Change Data Capture with Kafka and Debezium. pt.2

TL;DR

Debezium reads the WAL file. User code in Debezium puts the changed record’s keys into a user-defined Kafka topic where it’s horizontally scaleable and is read by other systems. No DDL required.

Part 1 outlined a simple CDC system using PostgreSQL’s LISTEN and NOTIFY pub/sub mechanism. It’s easy to create and use, but sometimes requirements are more stringent.

Part 2 - Why Debezium/Kafka?

We can send CDC messages uses LISTEN/NOTIFY in PostgreSQL, but each message requires some SQL code, usually on a trigger or in a function. Sometimes, we don’t have the luxury of being able to modify our database, or even to have made concrete decisions on what data we want and when we want it. Sometimes, we don’t have the luxury of using PostgreSQL. This is where Debezium and Kafka come in.
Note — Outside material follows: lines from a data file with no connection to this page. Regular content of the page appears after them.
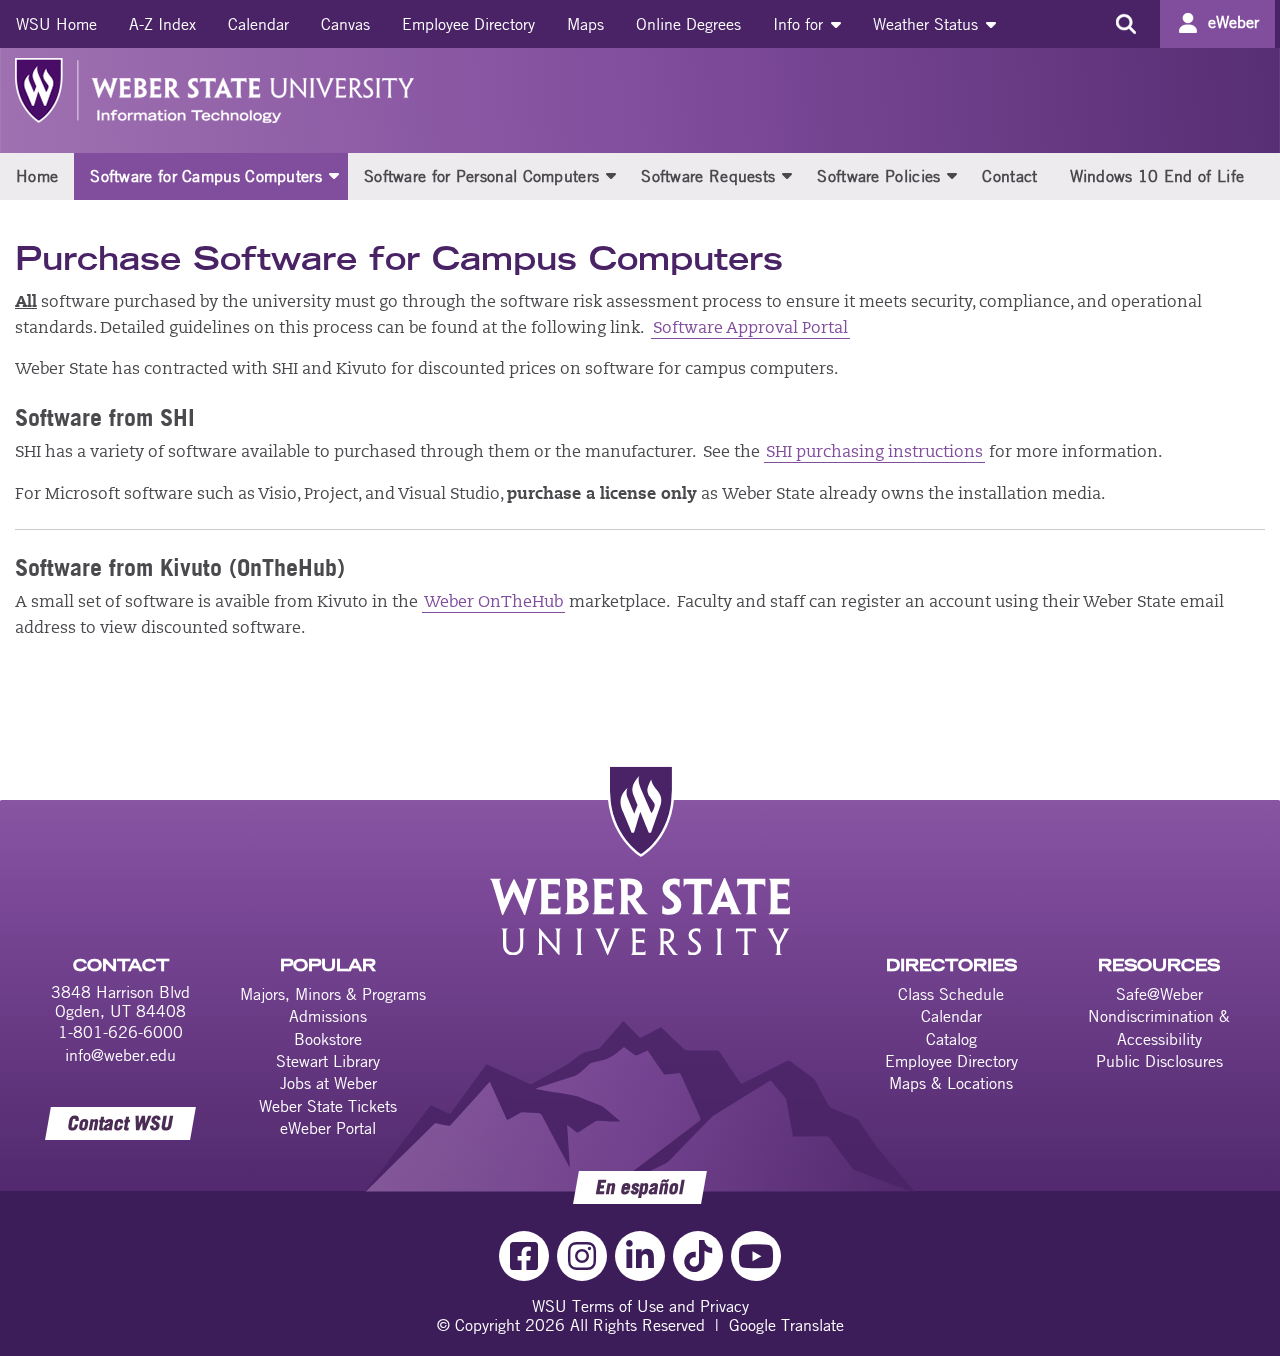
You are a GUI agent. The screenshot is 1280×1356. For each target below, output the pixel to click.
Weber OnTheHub (493, 603)
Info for (800, 24)
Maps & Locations (951, 1083)
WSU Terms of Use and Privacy (640, 1306)
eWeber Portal (328, 1128)
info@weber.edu (120, 1055)
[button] (334, 175)
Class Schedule (951, 994)
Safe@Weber (1159, 994)
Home (37, 176)
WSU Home (56, 24)
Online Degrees (688, 24)
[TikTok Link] (698, 1256)
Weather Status (928, 24)
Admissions (328, 1016)
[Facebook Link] (524, 1256)
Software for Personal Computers (481, 176)
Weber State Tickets (328, 1106)
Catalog (951, 1039)
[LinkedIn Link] (640, 1256)
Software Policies (878, 176)
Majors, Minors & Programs (333, 994)
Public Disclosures (1159, 1061)
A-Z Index (162, 24)
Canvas (345, 24)
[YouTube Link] (756, 1256)
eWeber (1233, 22)
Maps (585, 24)
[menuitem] (56, 24)
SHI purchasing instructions (874, 453)
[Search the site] (1125, 24)
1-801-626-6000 (120, 1032)
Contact (1009, 176)
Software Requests (708, 176)
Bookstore (328, 1039)
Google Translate (786, 1325)
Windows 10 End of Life (1157, 176)
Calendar (258, 24)
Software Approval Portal (750, 329)
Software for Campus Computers (206, 176)
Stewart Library (328, 1061)
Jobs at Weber (328, 1083)
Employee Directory (468, 24)
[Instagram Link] (582, 1256)
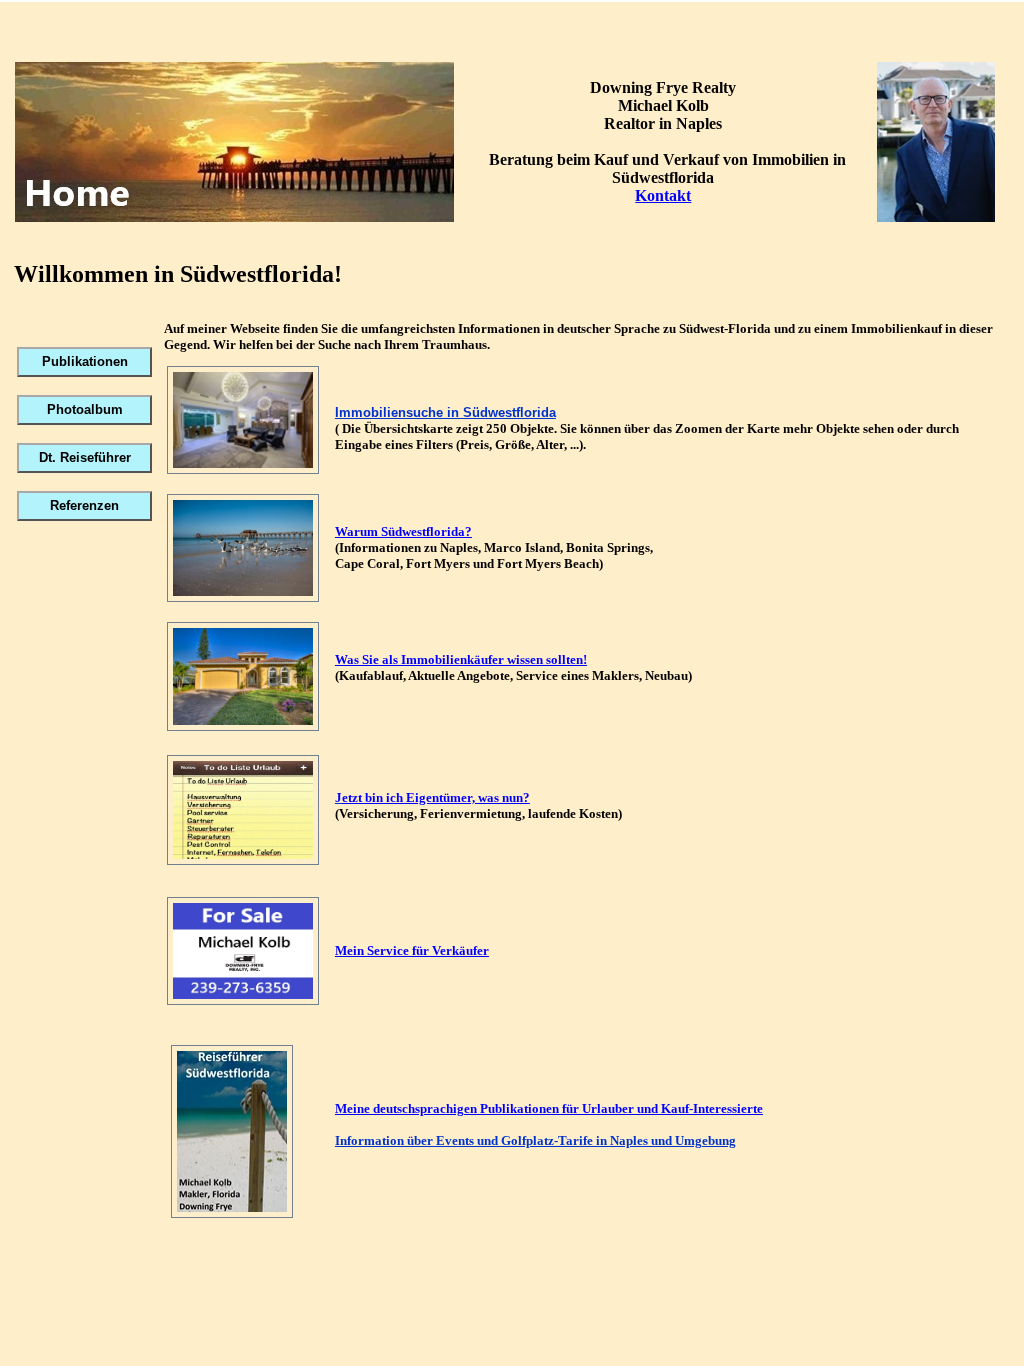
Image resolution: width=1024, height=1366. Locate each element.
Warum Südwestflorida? (403, 531)
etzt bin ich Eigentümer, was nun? (436, 797)
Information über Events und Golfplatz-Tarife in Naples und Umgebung (535, 1140)
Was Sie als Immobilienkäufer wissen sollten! (461, 659)
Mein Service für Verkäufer (412, 950)
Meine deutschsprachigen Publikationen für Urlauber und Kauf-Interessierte (549, 1108)
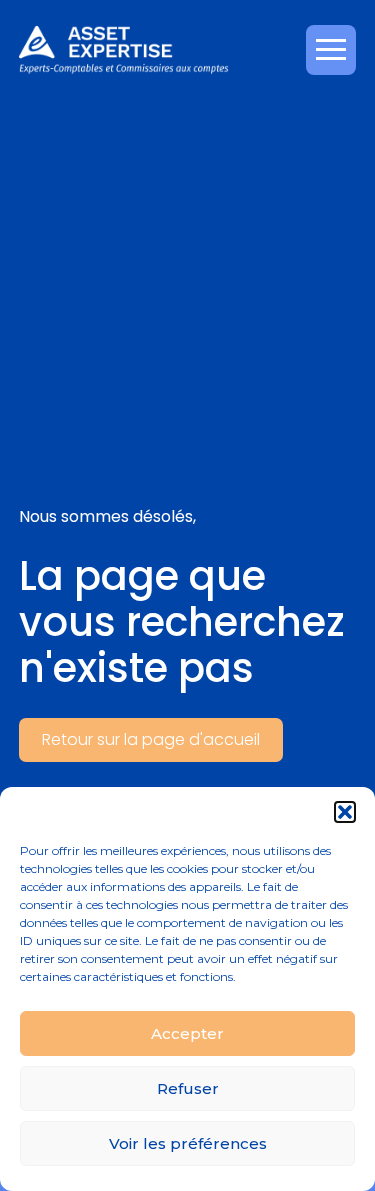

RedHat’s Debezium connector works on many RDBMS’s. For PostgreSQL, it reads the WAL file (a.k.a. transaction log/redo file etc) and doesn’t require any PostgreSQL DDL changes. The Debezium configuration JSON file contains a list of tables in which we have an interest:

{
  "name": "bip-connector",
  "connector.class": "io.debezium.connector.postgresql.PostgresConnector",
  "plugin.name": "pgoutput",
  "topic.prefix": "bips",
    
    ...
  
  "table.include.list": "bips.t_bips"
}

All events in the bips.t_bips table are now watched by Debezium. We just have to create some code to decide what to do with them. This code pushes the updates into a different Kafka topic depending upon the contents. If the content contains the proscribed words, the record is pushed to a Kafka Filth topic, otherwise they go to Clean.

    private final static List<String> matchList = Arrays.asList("fun", "happy", "joy", "laugh");


    public static Topology makeStream(StreamsBuilder streamsBuilder) {

        KStream<String, String> kStream = streamsBuilder.stream(TOPIC);
            
        kStream.split()
        .branch((key, value) -> matchList.stream().anyMatch(value::contains),
                Branched.withConsumer((ks) -> ks.to(TOPICFILTH)))
        .defaultBranch(Branched.withConsumer((ks) -> ks.to(TOPICCLEAN)));
        return streamsBuilder.build();
   
    }

Once they’re in Kafka, the topic subscribers pick up the messages and do whatever business they need to; perhaps querying a replica DB for the full record and associated data.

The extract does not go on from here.